Others, such as adjusting my bow setup or adding a saddle to my arsenal, required a lot of time and practice to develop an adequate level of comfort. The earlier in the summer you make these larger adjustments, the more opportunity you have to build comfort before the fall.
Last off-season, I spent hours working to build confidence with new releases and tinkering with my rest and sights. With all those quality repetitions under my belt, I never felt so confident with a bow in my hand during the season.
Despite making lethal shots on two deer, and one unfortunate oak sapling, I still plan on revising my arrow and broadhead setup this offseason. Lazy summer days are the perfect time for me to take a deep dive into my arrow setup.
Increase your Knowledge
One of the most underrated offseason tasks is to simply increase your hunting knowledge. Today, with seemingly infinite information at our fingertips in the form of high quality podcasts, websites, and books, there is no excuse to not improve your whitetail knowledge.
Learning the tactics and techniques of other hunters is certainly helpful, but increasing your knowledge of whitetail biology can prove powerful in the field. I learned more information about the nutritional needs of a whitetail in one day of a QDMA seminar than I have in a whole season in the woods.

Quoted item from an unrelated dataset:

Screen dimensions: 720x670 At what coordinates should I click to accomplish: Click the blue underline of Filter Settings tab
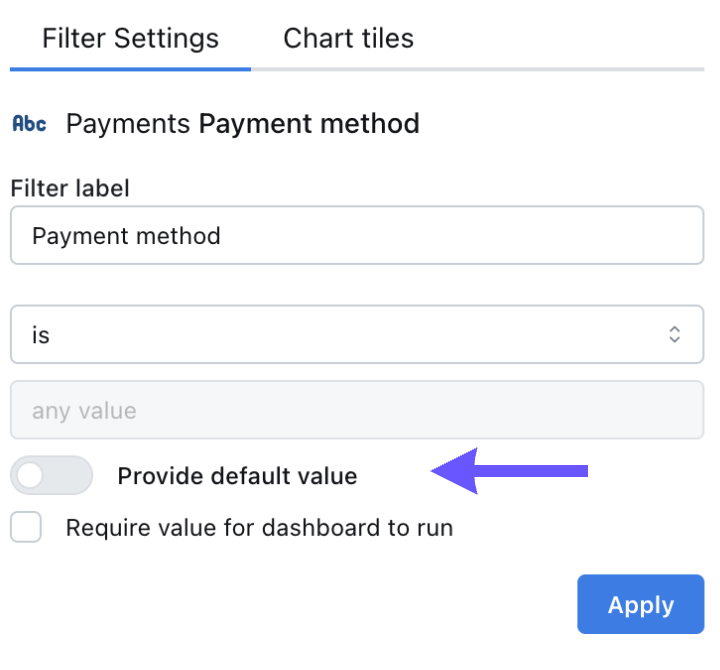pyautogui.click(x=130, y=69)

Even picking up a simple plant taxonomy book can help you identify overlooked food sources next fall. Tuning in to a podcast on your commute or scrounging up a few minutes to read everyday may have a surprisingly effective impact on your hunting results.
You don’t need to be Arnold Schwarzenegger, or even Steve Prefontaine, to hunt deer, but having a basic level of fitness can certainly make you more effective in the field. This past offseason, my wife, a cross country coach, convinced me to do something I felt was a horrible idea – run a 10k race.
Rather than completely embarrass myself, I did a little training and got into some semblance of “running shape.” I certainly was not in the same shape I was in during college, but even that basic level of fitness translated into a more effective and efficient hunting season. I covered more miles scouting and found hunting in hard-to-reach areas much easier.
Deer hunting, especially hunting mature bucks, requires a lot of effort in the off-season as well as a high level of understanding of both deer biology and your hunting areas.
The off-season is the perfect time to put these pieces together. Whether you are breaking in a new bow, or a new pair of boots, take advantage of the hot summer days to knock out your deer hunting chores and you will thank yourself this fall.